Koffein gehört so selbstverständlich zur Ausdauersport-Welt, dass man fast vergisst, dass es eine aktive Substanz ist. Ein starker Espresso vor dem Start, ein Gel in der Tasche, ein letzter Schluck Cola auf den Schlusskilometern. Dabei ist Koffein eines der ältesten und am weitesten verbreiteten Stimulanzien der Welt. Du findest es in Kaffee, Tee und Schokolade und nimmst es oft ein, ohne gross darüber nachzudenken. Bis Ende 2003 stand es sogar auf der Dopingliste, heute gibt es keinerlei Einschränkungen mehr. Bleibt die eigentliche Frage: Macht es dich wirklich schneller, oder ist es vor allem eine Frage von Gewohnheit und Ritual? 

 

Was Koffein in deinem Körper bewirkt

Koffein wirkt in erster Linie auf das zentrale Nervensystem. In der Praxis macht es dich wacher, hebt die Stimmung und senkt die wahrgenommene Anstrengung, Müdigkeit und Schmerzempfindung. Du wirst dadurch nicht magisch stärker oder ausdauernder, aber die Anstrengung fühlt sich erträglicher an. Das erlaubt dir oft, ein etwas höheres Tempo zu halten, ohne dass es sich härter anfühlt.

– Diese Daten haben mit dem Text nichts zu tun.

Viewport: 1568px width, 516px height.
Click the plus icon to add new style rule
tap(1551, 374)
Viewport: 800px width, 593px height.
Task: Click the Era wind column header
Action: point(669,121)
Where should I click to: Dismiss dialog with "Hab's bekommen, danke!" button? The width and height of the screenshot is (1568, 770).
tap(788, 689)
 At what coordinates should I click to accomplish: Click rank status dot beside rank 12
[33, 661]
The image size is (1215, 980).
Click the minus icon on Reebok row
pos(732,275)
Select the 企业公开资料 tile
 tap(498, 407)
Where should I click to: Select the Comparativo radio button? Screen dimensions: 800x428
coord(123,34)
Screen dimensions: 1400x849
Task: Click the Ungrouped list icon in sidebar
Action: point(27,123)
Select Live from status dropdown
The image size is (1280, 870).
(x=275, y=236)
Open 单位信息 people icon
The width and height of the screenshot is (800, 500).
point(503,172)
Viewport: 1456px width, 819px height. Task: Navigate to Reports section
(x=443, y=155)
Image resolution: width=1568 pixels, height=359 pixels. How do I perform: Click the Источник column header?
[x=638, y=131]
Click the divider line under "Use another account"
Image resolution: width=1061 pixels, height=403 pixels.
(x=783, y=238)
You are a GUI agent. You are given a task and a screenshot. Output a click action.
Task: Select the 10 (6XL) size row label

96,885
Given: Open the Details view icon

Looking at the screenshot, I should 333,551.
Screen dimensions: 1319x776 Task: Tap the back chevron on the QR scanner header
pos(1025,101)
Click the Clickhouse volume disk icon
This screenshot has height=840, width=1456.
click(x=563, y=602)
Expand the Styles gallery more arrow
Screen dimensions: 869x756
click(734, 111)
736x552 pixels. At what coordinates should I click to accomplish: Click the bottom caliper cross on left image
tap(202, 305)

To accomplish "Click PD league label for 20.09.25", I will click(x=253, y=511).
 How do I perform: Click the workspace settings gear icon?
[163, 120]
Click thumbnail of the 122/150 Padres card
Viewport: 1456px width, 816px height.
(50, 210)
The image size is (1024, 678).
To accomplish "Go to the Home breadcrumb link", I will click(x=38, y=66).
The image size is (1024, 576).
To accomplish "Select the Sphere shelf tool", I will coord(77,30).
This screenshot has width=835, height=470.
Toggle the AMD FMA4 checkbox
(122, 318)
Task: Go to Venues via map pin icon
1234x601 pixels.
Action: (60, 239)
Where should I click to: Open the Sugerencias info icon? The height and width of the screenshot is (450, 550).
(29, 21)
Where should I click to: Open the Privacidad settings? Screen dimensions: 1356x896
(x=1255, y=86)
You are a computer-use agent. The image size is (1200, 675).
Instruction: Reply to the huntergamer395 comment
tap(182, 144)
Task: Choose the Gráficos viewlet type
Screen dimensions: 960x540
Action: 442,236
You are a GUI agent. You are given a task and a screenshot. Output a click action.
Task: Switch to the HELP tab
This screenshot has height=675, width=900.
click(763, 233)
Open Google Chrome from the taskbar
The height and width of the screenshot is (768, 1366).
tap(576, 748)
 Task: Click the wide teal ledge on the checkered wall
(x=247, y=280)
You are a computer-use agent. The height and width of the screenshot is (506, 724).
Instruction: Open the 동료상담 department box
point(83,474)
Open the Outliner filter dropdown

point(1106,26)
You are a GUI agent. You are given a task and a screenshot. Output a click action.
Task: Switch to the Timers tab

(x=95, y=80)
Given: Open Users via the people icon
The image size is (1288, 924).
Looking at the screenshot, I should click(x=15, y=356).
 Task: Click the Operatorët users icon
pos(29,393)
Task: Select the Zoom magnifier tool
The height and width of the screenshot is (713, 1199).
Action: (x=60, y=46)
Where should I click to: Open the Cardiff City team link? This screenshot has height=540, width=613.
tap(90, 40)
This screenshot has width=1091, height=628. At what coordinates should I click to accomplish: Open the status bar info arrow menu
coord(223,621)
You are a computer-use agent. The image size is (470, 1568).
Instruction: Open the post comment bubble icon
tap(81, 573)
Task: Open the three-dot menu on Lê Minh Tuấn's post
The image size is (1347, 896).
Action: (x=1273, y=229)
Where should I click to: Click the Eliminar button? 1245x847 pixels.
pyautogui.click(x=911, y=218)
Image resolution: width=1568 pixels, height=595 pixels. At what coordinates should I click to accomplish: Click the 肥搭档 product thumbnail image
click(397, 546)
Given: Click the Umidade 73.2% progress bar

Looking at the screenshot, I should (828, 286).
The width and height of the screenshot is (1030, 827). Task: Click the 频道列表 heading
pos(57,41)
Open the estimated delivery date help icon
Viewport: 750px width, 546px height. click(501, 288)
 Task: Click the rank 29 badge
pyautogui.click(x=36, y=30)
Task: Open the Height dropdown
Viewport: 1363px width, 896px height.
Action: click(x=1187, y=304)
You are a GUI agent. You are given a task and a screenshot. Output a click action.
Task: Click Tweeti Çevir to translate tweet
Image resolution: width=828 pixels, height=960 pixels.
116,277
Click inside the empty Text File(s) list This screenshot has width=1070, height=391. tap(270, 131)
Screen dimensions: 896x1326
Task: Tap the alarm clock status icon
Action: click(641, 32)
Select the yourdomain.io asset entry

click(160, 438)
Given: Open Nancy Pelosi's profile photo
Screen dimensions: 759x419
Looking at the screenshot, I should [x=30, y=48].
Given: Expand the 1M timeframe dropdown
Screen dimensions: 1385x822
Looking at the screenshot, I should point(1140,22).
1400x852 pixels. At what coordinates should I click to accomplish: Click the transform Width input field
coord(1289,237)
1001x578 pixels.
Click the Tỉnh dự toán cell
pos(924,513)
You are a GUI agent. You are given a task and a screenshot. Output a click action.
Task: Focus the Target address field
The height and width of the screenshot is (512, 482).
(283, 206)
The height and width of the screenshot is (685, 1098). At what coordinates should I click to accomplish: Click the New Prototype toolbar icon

Auch auf der Stoffwechselseite gibt es Effekte: Koffein fördert die Nutzung von Fett als Energiequelle, verbessert die Energieverfügbarkeit und wirkt direkt auf die Muskelzelle. Es unterstützt sogar die Kohlenhydrataufnahme, was praktisch ist, wenn du dich während eines Wettkampfs verpflegst.

Am besten belegt sind die Effekte für vier Belastungsarten: Ausdauerleistungen über 20 Minuten, intensive Belastungen von 1 bis 20 Minuten, hochintensives Intervalltraining und Maximalkraftbelastungen. Egal ob du läufst, Rad fährst oder Triathlon machst, die Chance ist gross, dass deine Belastungsart auf dieser Liste steht.

Welche Dosis ist die richtige?

Die gute Nachricht: Du musst keine grossen Mengen zu dir nehmen. Eine Wirkung ist bereits ab 1 bis 6 mg pro Kilogramm Körpergewicht wahrscheinlich, und ab rund 3 mg/kg erreichst du ein Plateau. Darüber hinaus nimmt der Effekt kaum noch zu, während die Nachteile deutlicher werden.

Die «Standarddosis» liegt bei etwa 3 mg/kg. Für eine Athletin oder einen Athleten mit 70 kg entspricht das rund 210 mg, also etwa zwei Espresso oder drei bis vier Tassen Filterkaffee. Nichts Aussergewöhnliches also.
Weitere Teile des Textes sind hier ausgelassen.